Task requirements: Lay out each line of the data below as a row of a Markdown table with the columns "Number" and "Line," skipping blank lines and leaving the pictures out.

··· Working data ···

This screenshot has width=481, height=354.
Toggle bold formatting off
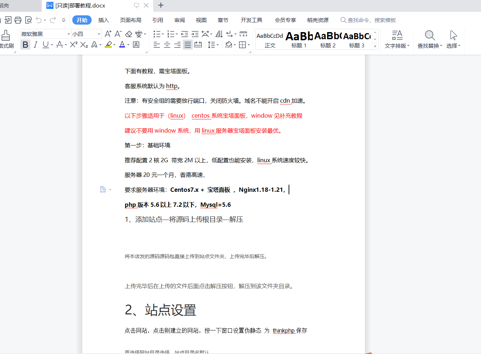[25, 44]
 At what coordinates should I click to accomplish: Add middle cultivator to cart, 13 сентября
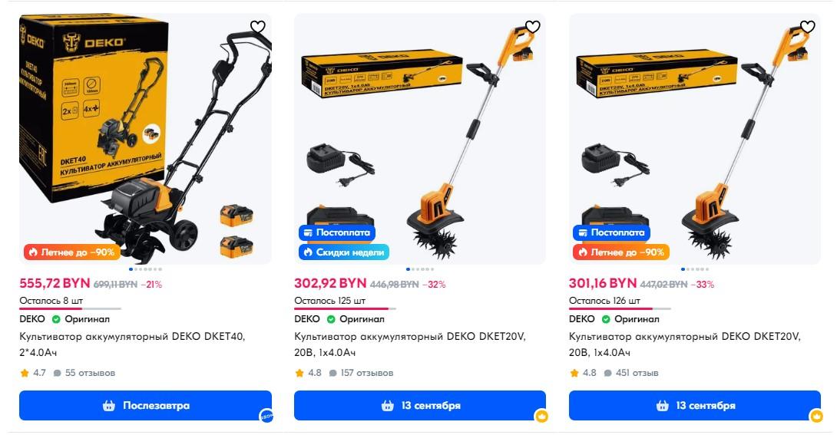click(419, 406)
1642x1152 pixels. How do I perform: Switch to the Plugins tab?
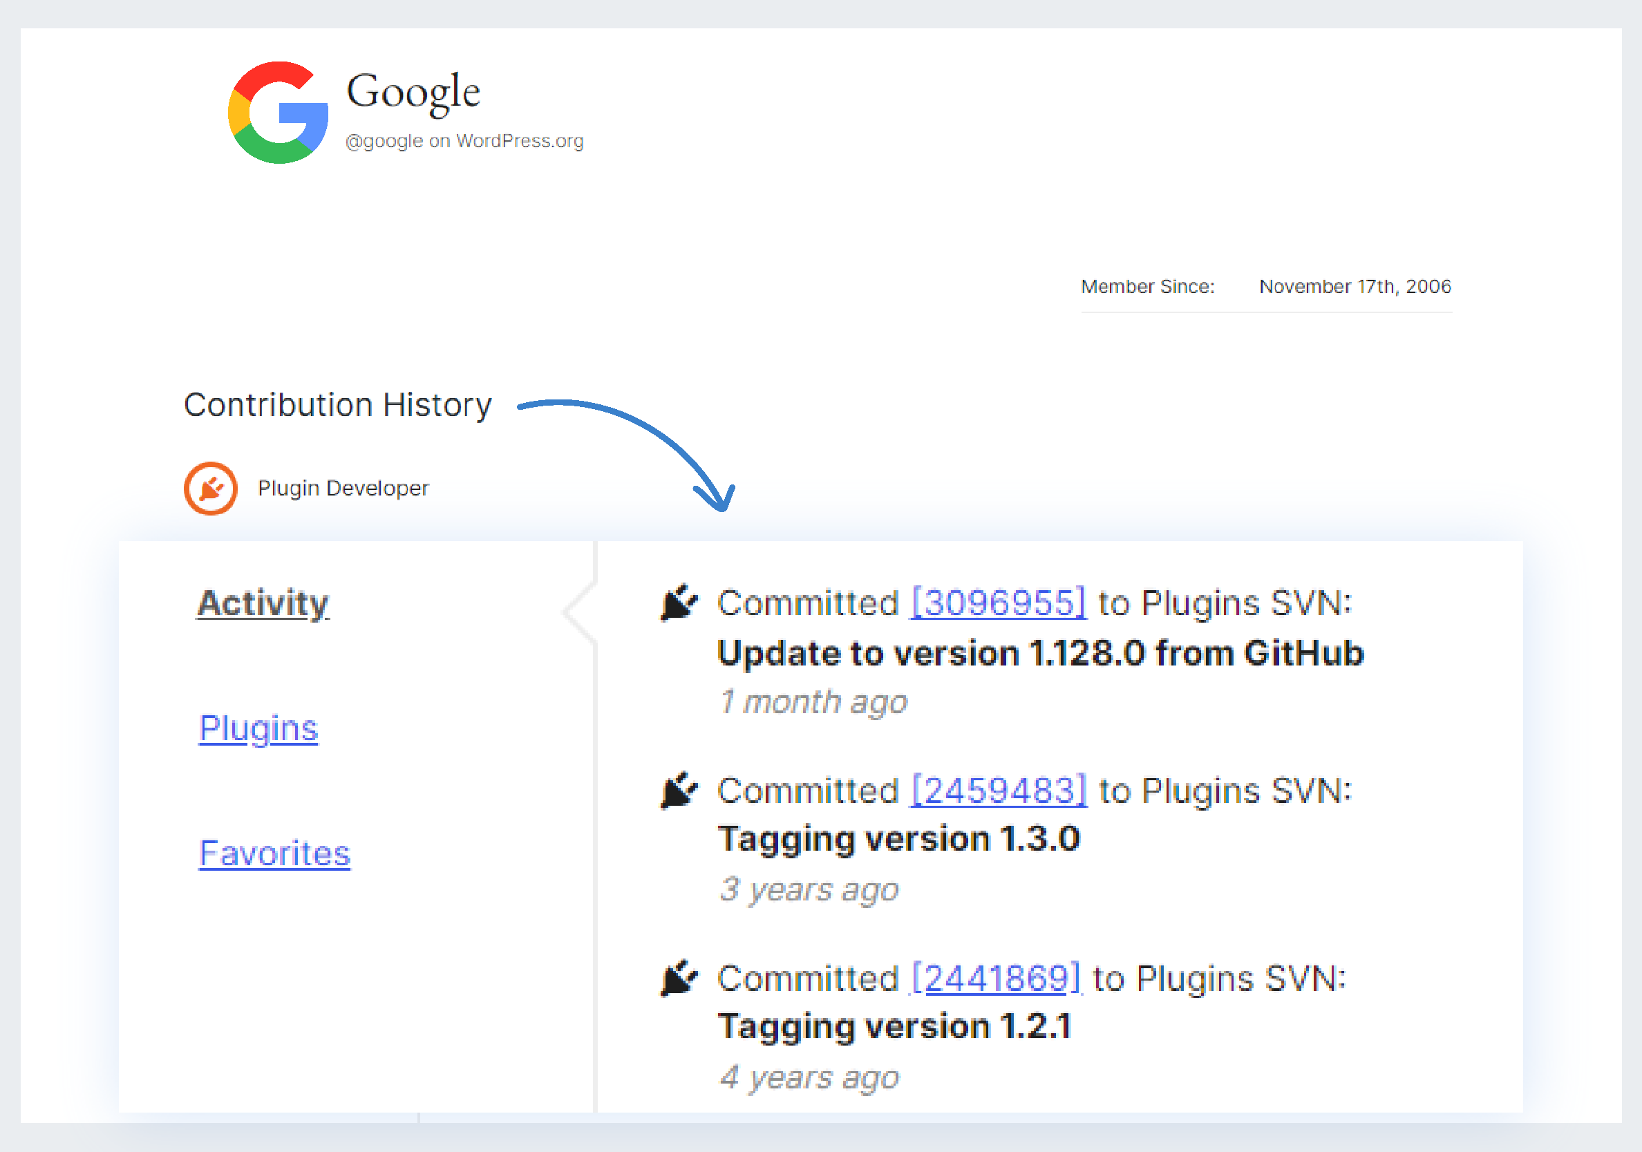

···

Output of the task:
| Number | Line |
|---|---|
| 1 | This screenshot has width=481, height=354. |
| 2 | Toggle bold formatting off |
| 3 | [25, 44] |
| 4 |  At what coordinates should I click to accomplish: Add middle cultivator to cart, 13 сентября |
| 5 | click(419, 406) |
| 6 | 1642x1152 pixels. How do I perform: Switch to the Plugins tab? |